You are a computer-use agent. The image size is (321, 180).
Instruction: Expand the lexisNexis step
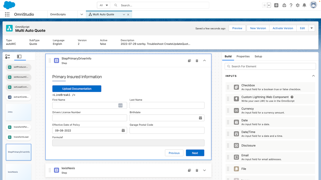[205, 170]
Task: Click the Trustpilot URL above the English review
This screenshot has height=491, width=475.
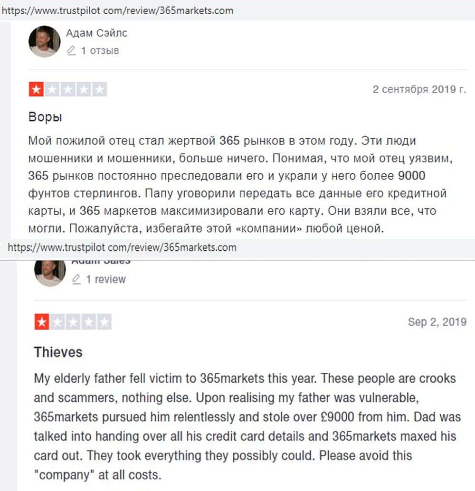Action: 122,247
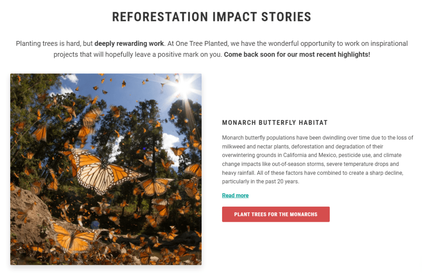Click the Reforestation Impact Stories heading
The height and width of the screenshot is (275, 422).
coord(211,17)
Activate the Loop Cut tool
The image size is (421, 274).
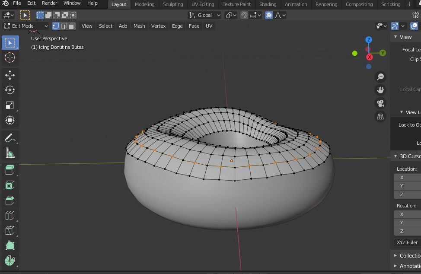pos(10,215)
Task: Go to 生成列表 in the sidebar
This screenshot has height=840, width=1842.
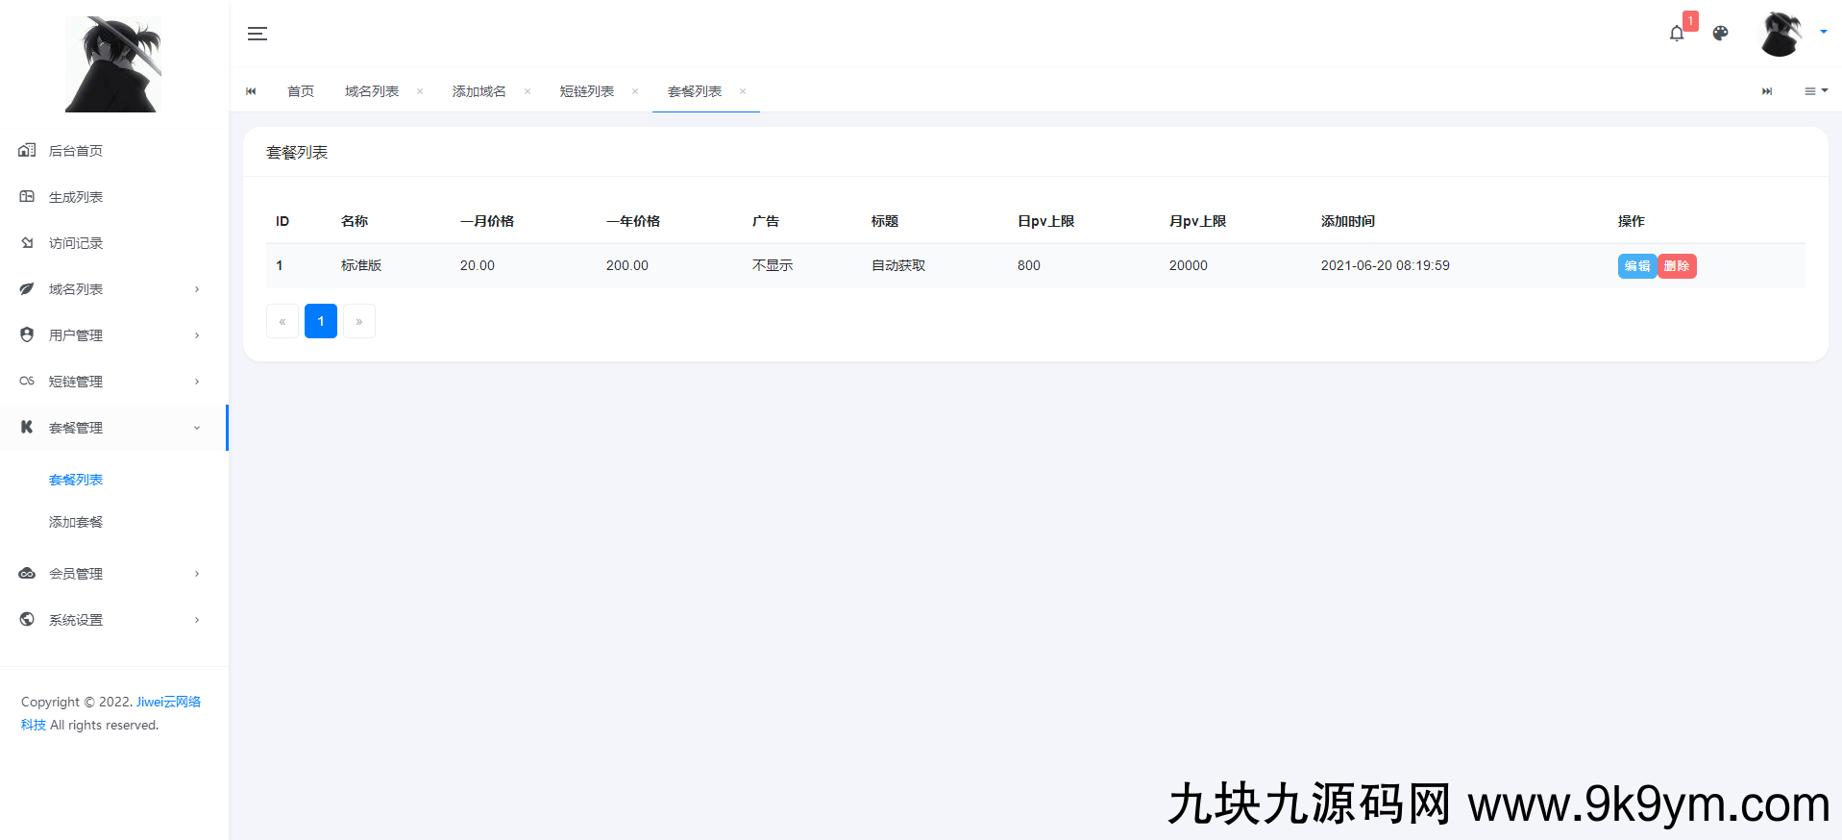Action: point(76,197)

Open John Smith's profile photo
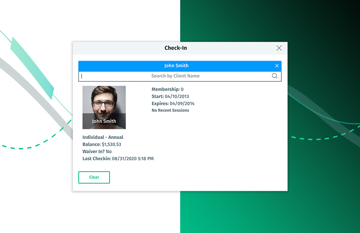[x=104, y=101]
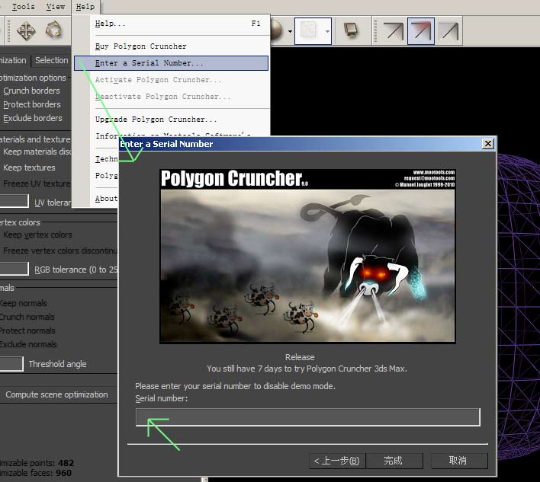Click the third diagonal arrow toolbar icon
This screenshot has width=540, height=482.
click(x=448, y=30)
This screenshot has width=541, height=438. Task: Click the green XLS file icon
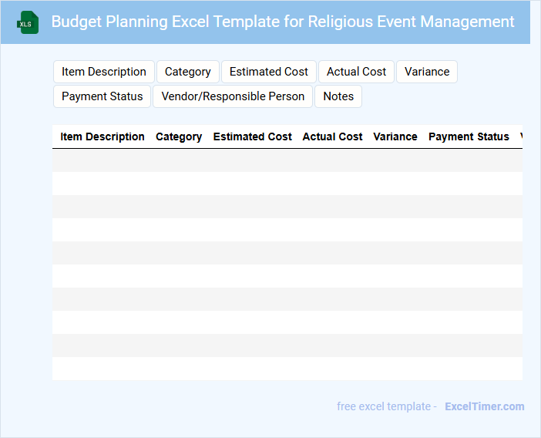[x=29, y=22]
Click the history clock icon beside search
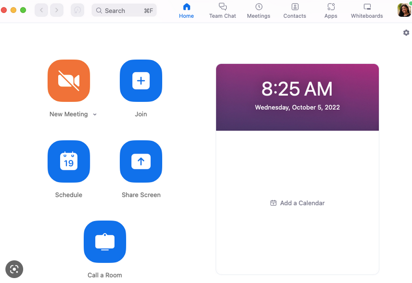The width and height of the screenshot is (412, 283). [x=77, y=10]
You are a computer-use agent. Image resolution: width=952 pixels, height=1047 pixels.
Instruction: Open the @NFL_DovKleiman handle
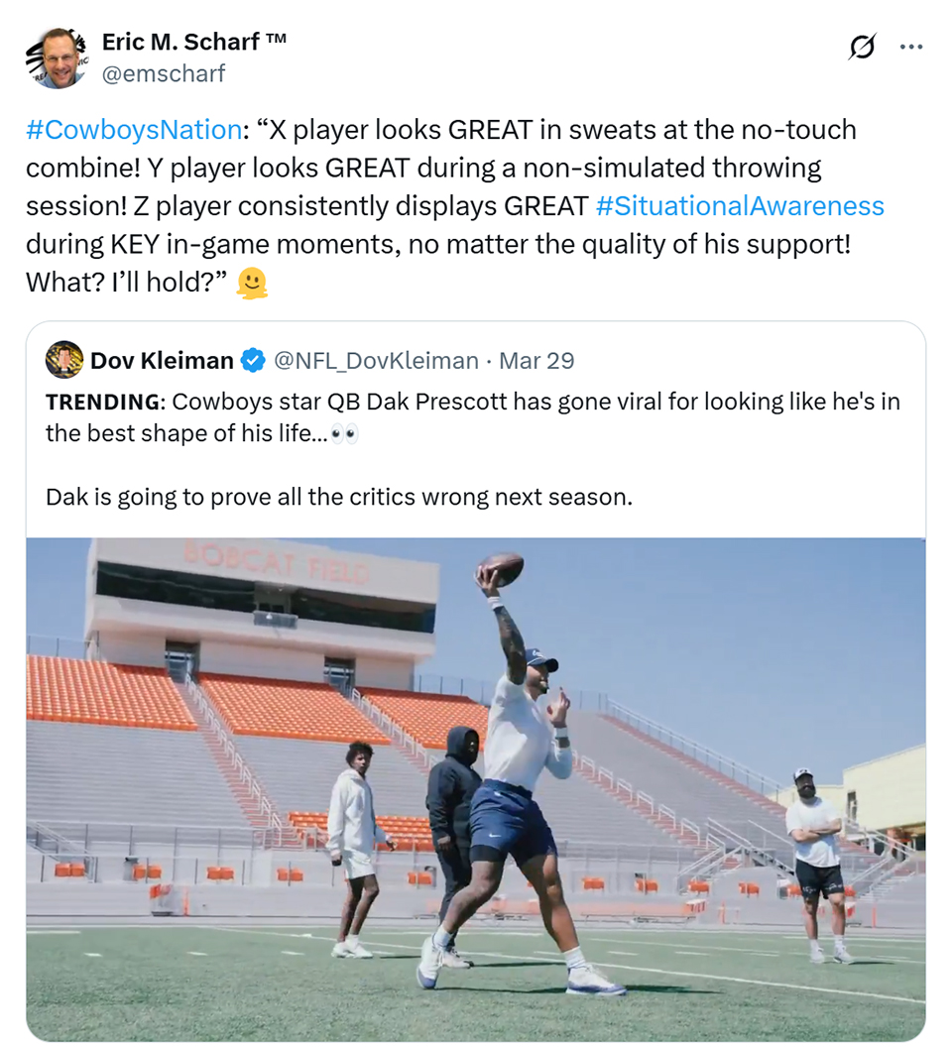click(x=376, y=361)
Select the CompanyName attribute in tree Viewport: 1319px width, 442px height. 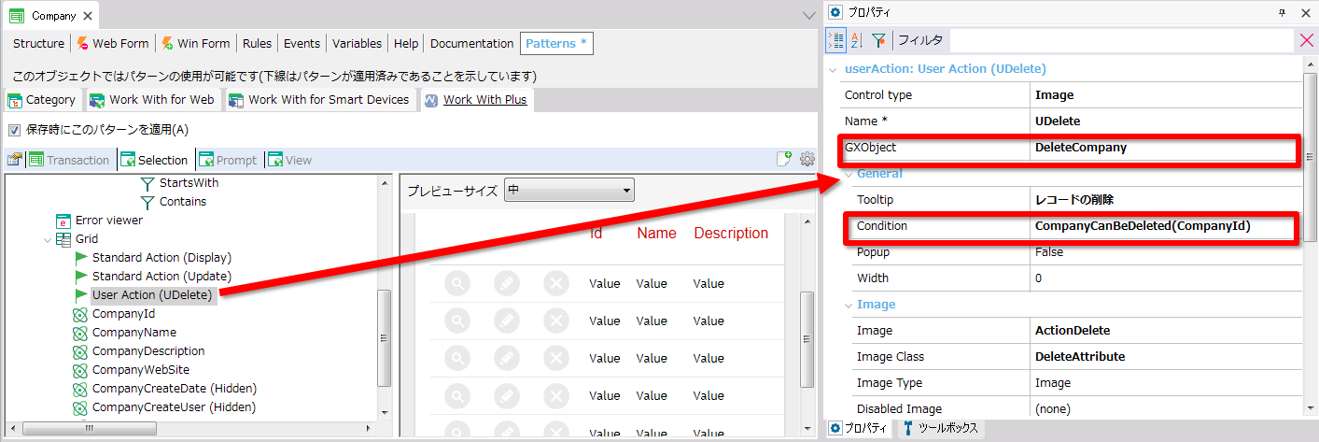tap(133, 333)
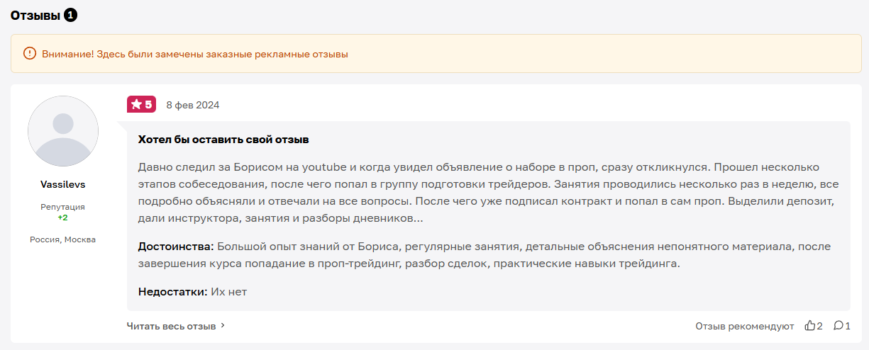This screenshot has width=869, height=350.
Task: Click the Недостатки section label
Action: coord(172,291)
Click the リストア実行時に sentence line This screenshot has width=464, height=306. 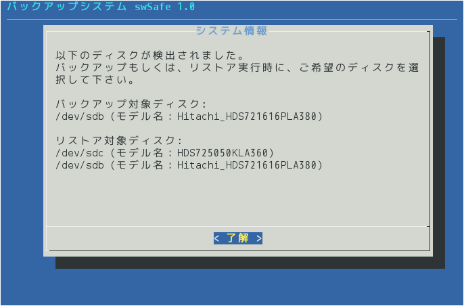coord(237,68)
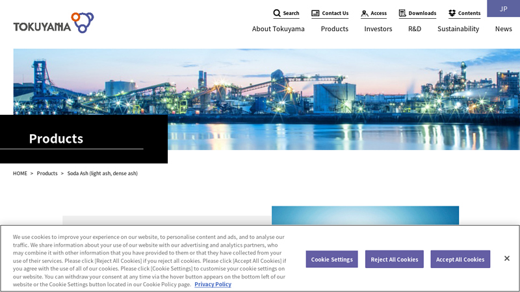This screenshot has height=292, width=520.
Task: Click Products in the breadcrumb trail
Action: coord(47,173)
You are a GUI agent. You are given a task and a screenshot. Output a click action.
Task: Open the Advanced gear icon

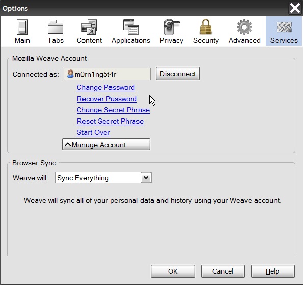coord(244,27)
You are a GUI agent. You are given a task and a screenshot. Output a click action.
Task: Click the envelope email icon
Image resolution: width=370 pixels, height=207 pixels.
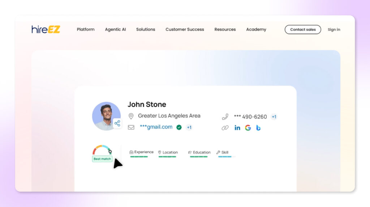(x=131, y=127)
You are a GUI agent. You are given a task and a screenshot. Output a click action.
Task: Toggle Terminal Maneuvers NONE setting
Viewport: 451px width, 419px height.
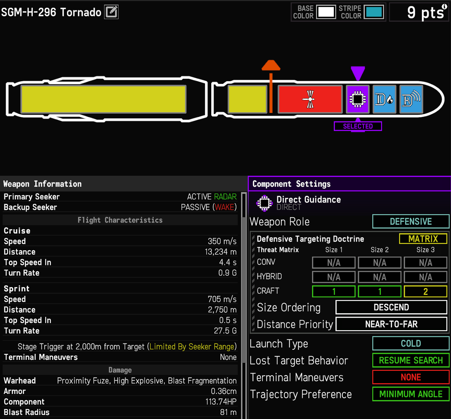point(411,377)
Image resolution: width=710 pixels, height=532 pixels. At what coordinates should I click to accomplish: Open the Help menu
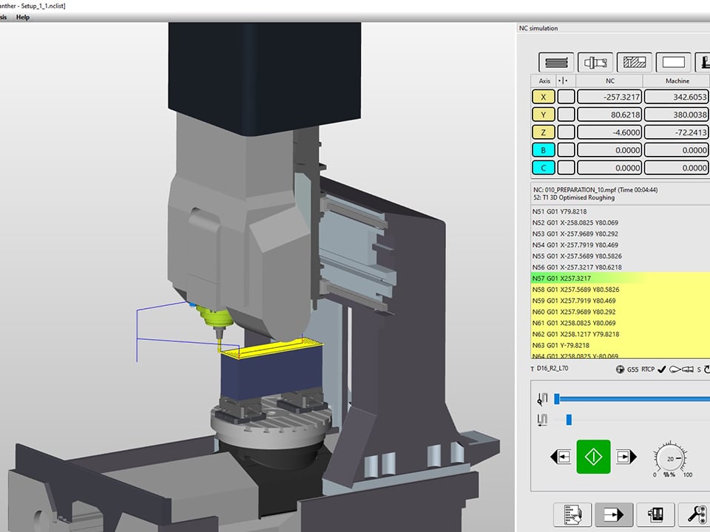23,17
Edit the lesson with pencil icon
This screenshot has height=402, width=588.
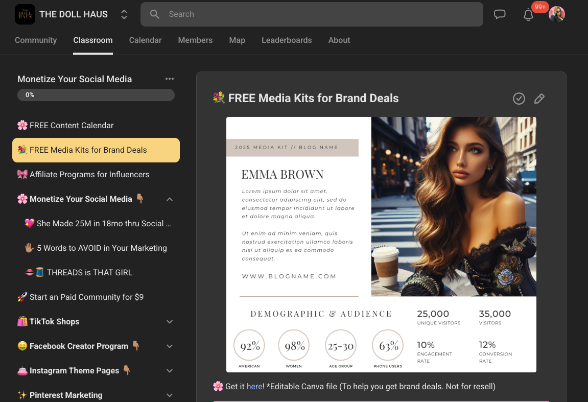coord(539,99)

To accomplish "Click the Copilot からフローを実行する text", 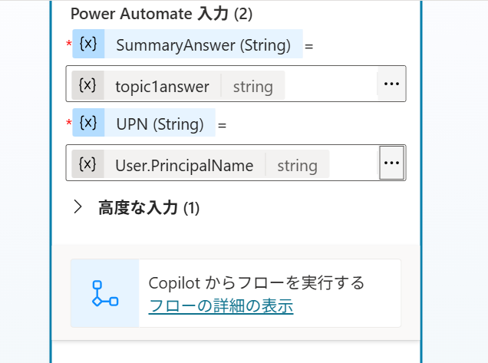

▶ **Problem requirements**
What lines of the listing above hold "computer"? Copy all of them.

▶ **Solved exercise**
You are a computer-use agent. The image size is (321, 180).
You are a computer-use agent. Image resolution: width=952 pixels, height=1047 pixels.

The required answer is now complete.